In this code block, we are setting up two essential endpoints for SAML-based Single Sign-On (SSO).

1. app.get('/login', passport.authenticate('samlStrategy')): This route initiates the SSO process when users access '/login.' It triggers the 'samlStrategy' for authentication, redirecting users to the Identity Provider (IdP) for login.
2. app.post('/login/callback', passport.authenticate('samlStrategy'), (req, res) => res.send('Login Successful')): The '/login/callback' route handles the SAML response from the IdP after successful authentication. It uses the 'samlStrategy' to process the response. Upon success, it sends a 'Login Successful' message to users.

Now that our Service Provider is configured, we’re ready to run the Express server and proceed with the login process.

Running the Express Server and Initiating SAML Login.

With our Service Provider (SP) configuration in place, it’s time to launch the Express server and begin the Single Sign-On (SSO) process. Follow these steps to test the integration:

1. Start the Express Server: To start the SP, open your terminal and run the following command within your project directory:

nx serve express-api

2. Access the Login Page: Open your web browser and navigate to the following URL: http://localhost:4300/login

3. Log in with Test Credentials: On the IdP login page, you can use the following test credentials for authentication:

• Username: user1
• Password: user1pass

4. Victory Dance: You should now see the message Login Successful and the user data in the terminal running the Express app. Do a victory dance!

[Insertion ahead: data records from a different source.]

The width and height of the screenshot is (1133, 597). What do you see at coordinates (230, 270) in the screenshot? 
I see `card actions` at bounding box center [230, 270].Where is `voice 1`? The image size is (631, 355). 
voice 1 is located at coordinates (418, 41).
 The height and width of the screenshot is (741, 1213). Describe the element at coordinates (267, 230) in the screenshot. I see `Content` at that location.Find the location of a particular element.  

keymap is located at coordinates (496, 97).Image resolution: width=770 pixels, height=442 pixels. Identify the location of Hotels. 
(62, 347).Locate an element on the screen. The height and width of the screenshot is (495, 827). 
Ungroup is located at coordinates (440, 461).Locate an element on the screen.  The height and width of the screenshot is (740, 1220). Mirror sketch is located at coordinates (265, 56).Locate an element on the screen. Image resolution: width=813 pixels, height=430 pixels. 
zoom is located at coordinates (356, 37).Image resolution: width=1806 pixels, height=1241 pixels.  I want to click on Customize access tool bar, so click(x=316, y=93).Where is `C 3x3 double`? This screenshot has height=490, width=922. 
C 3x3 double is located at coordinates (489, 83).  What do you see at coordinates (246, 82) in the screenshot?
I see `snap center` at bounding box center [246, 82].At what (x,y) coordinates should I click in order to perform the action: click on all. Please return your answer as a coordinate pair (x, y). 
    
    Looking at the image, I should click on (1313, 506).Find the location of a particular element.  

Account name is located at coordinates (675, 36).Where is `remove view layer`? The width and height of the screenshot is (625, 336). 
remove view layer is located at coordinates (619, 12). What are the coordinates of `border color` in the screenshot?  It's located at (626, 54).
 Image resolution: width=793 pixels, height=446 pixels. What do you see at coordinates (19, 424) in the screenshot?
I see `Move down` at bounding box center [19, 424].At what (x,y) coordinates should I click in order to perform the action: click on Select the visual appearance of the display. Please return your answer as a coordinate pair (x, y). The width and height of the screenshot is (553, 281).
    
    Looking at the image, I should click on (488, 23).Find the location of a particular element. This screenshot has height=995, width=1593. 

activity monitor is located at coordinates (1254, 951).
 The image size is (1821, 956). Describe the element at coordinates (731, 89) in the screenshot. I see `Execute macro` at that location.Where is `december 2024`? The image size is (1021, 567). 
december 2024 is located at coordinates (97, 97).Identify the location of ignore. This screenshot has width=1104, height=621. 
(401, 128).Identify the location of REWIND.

As we wrap up our exploration of SAML-based Single Sign-On (SSO) with Express.js, let’s summarize the key takeaways before we conclude this journey.

Thats All Folks

In this guide, we’ve explored the implementation of SAML-based Single Sign-On (SSO) in an Express.js application. We started by understanding the basics of SAML, the roles of Identity Providers (IdPs) and Service Providers (SPs), and the SAML flow. We’ve set up the necessary environment, configured SAML strategies, and witnessed the SSO process in action.

SAML SSO offers a secure and efficient way to implement single sign-on in applications, enhancing both user experience and security. It’s a crucial authentication mechanism used across various industries.

As you continue your journey, feel free to customize and adapt your SAML integration to specific use cases. The possibilities are endless, and SAML-based SSO remains a valuable tool in your authentication toolkit.

Explore further, consult the documentation, and engage with the developer community for support. Happy coding and may your SAML-based SSO implementations be seamless and secure!